Non solo cinema al NapoliFilmFestival, la rassegna napoletana, infatti, già da molti anni guarda con attenzione al mondo del documentario attraverso la sua sezione Schermo Napoli Doc, dedicata a opere realizzate da registi napoletani o che abbiano come tema la città di Napoli.
L'attenzione del NapoliFilmFestival nei confronti del documentario si arricchisce quest'anno della presenza di Giovanni Minoli, il giornalista della Rai che più di ogni altro ha saputo divulgare il documentario d'inchiesta in Italia. A Minoli il NapoliFilmFestival dedica quest'anno anche una sezione di documentari dal titolo “La Storia siamo noi e Napoli” che comprende cinque opere: Napoli e il colera; La trattativa - Il caso Cirillo; Il cuore e l'acciaio – Bagnoli; Il comandante - Storia di Achille Lauro; Storia del Teatro San Carlo.

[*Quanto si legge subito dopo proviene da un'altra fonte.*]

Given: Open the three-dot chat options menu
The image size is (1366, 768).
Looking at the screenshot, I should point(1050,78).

Minoli sarà protagonista al NapoliFilmFestival nella giornata di giovedì 11 giugno con un doppio appuntamento per raccontare la “storia di un televisionista”: alle ore 16 sarà all'Università Suor Orsola Benincasa per il dibattito sul tema “Servizio pubblico televisivo e università per la formazione”, in cui si partirà proprio da due documentari della sezione “La storia siamo noi e Napoli”: “Napoli al tempo del Colera” e “Il Cuore e l'Acciaio” di Aldo Zappalà, andati in onda nel programma “La Storia siamo noi” e ora presenti nella sezione documentari dell'undicesima edizione di Napoli Film Festival, risultato di una sinergia tra gli studenti dell'Università Suor Orsola Benincasa di Napoli e Rai Educational.

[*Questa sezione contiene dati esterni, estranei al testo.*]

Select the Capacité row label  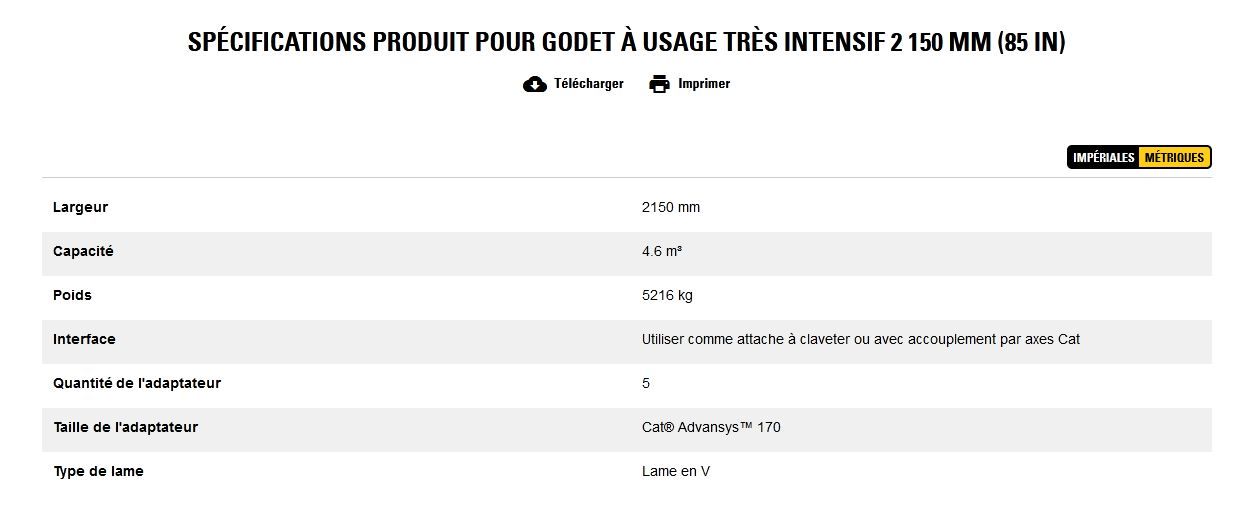pos(83,252)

Dopo l'incontro con gli studenti, Minoli incontrerà il pubblico napoletano a Castel Sant'Elmo con la serata di giovedì 11 a lui dedicata: alle 21, nell'auditorium, Minoli racconterà le nuove frontiere del documentario in un incontro con Marco de Marco, direttore del Corriere del Mezzogiorno. Sul palco – tra passato e progetti futuri - le risposte, i volti, le battute, le storie e la Storia, la vita, tra pubblico e privato, di chi ha deciso di sedersi su una poltrona, anzi “la poltrona”, quella di Mixer, mai comoda, il più delle volte rovente. Davanti a chi ha scritto la storia internazionale e del nostro Paese, Minoli non ha mai rinunciato a fare la “seconda domanda”, quella scomoda, quella che l'informazione troppo spesso ha scelto di tralasciare.